Since the day four years ago when she walked into an empty office in Reading, Baroness Deech, a straight-talking law professor, has dealt with thousands of stand-offs between students and their universities.
As the first independent adjudicator for Britain’s 147 universities Deech, the former head of an Oxford college, was the port of call for complaints that could be about anything from overcrowded classrooms and broken computers, to lazy lecturers, inadequate teaching and unfair marking.
Last year her Reading-based team handled 1,400 inquiries and 600 grievances and found for the student in a quarter of the cases. In serious situations she could order that compensation be paid. What’s the highest that has been awarded, I ask.
“Quarter of a million pounds,” she says. “That was a group of students complaining about a degree course at Oxford Brookes.” The university said the students would be qualified osteopaths at the end of their degree: it turned out that they weren’t because it was an incomplete course.
In two weeks’ time Deech will retire from the job – but not before warning that universities are facing a surge of complaints next year: an estimated 20% more than this year, and that’s on top of a 30% rise the year before.
“Complaints are going up . . . because students have different expectations,” she says. “Thirty years ago if a lecture was cancelled the reaction would have been joy. Today students feel if a lecture is cancelled and they have paid for the course, they are missing something worthwhile that would have helped them get a good degree.”
The background to the discontent, she goes on, warming to her theme, is the massive expansion of higher education coupled with the end of free degree courses. People who now pay thousands of pounds for study need a good degree to get a well-paid job and clear their debts – and so they will not put up with a shoddy service.
“When I was a student [at Oxford in the 1960s], 5% of the population went to university,” she says. “You got a grant, it was free. I was taught largely by women and they were always there to help. Now there are many more students but the funding per student has not risen to keep pace. The pressure on tutors is to do research and to publish books, not to teach more.”
Her office is expanding to deal with the expected rise in complaints but Deech also wants universities to play a more active role in dealing with students who feel short-changed. “Universities need to take a positive attitude to complaints,” she says. “We are in favour of bringing in a US-style system of campus ombudsmen. Just like you have a college doctor we want a college ombudsman in every university.”

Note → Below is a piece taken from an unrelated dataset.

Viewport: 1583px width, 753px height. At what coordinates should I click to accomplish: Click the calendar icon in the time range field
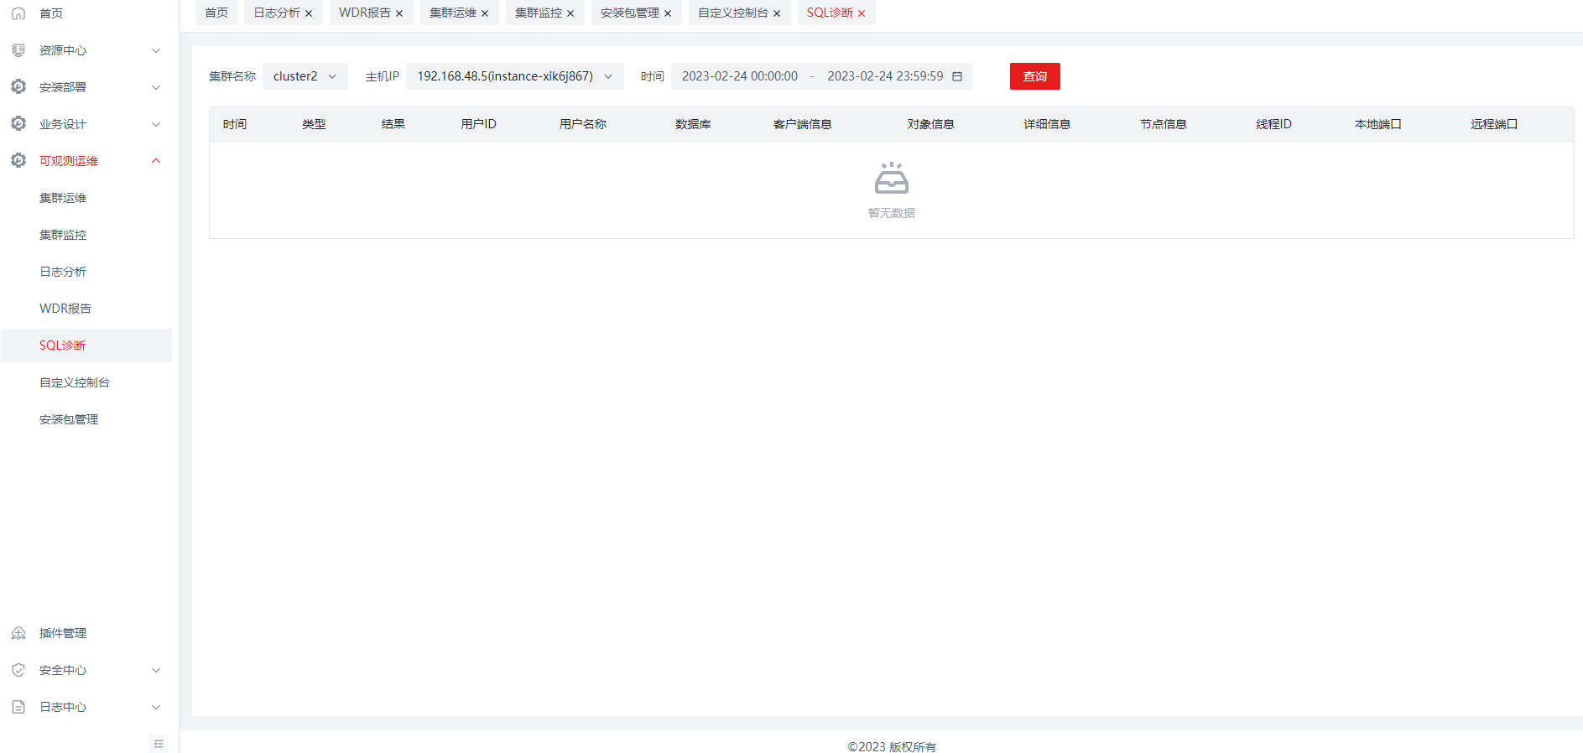pos(957,76)
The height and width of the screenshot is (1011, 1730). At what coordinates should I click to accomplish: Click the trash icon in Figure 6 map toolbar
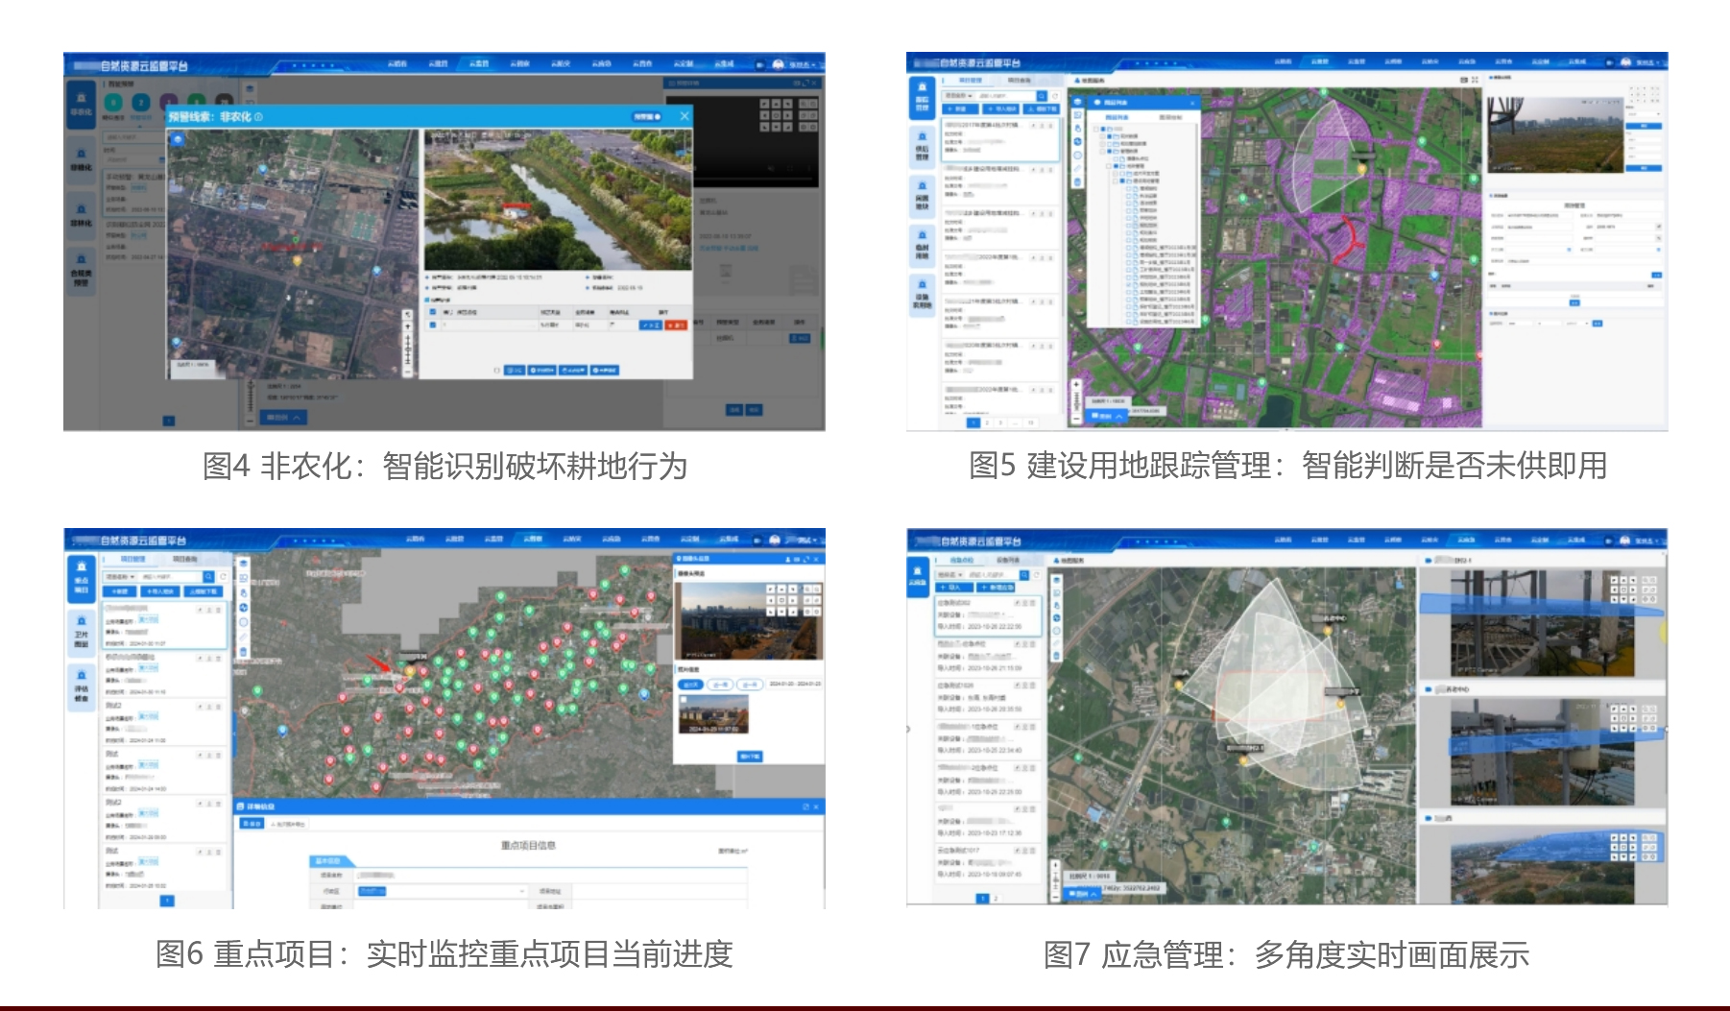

The outlook needs to change, she warns. If it doesn’t, universities could face costly legal battles. In one case, six students won damages of £10,000 each when they sued a college over the shortcomings of a course to restore historic cars. The judge found that the teaching was often poor and there were too few cars to practise on.
Her office has probably diverted dozens of cases from the courts – though students also still have the option to sue their universities: half a dozen cases are currently in front of judges.
Deech says that while most problems emerge from the new universities, she handled one or two complaints from Oxford and Cambridge students, though she prefers to keep details anonymous.
For students she has a clear and simple message: “I would tell them – don’t go to the courts, it’s a waste of time and money. Come to us, we are free. We will try to get them back into the position they would have been in if things had not gone wrong. Maybe we can give them a year of free education – that is much more helpful than going to court.”
Six out of 10 complaints last year were brought by British students; the rest by overseas students, who pay much higher fees. Deech says that sometimes the problem is just one of academic restraint. “Probably universities should be franker with students who are not going to make the grade,” she says. “Sometimes they end up doing a thesis for years – their teachers need to say after one year, ‘This is no good, go home’. There is a kind of academic language which I know means ‘this is no good’ but overseas students don’t understand. There is a failure of communication.”
Is it my imagination, or is she almost relishing the prospect of no longer being our student complaints czar?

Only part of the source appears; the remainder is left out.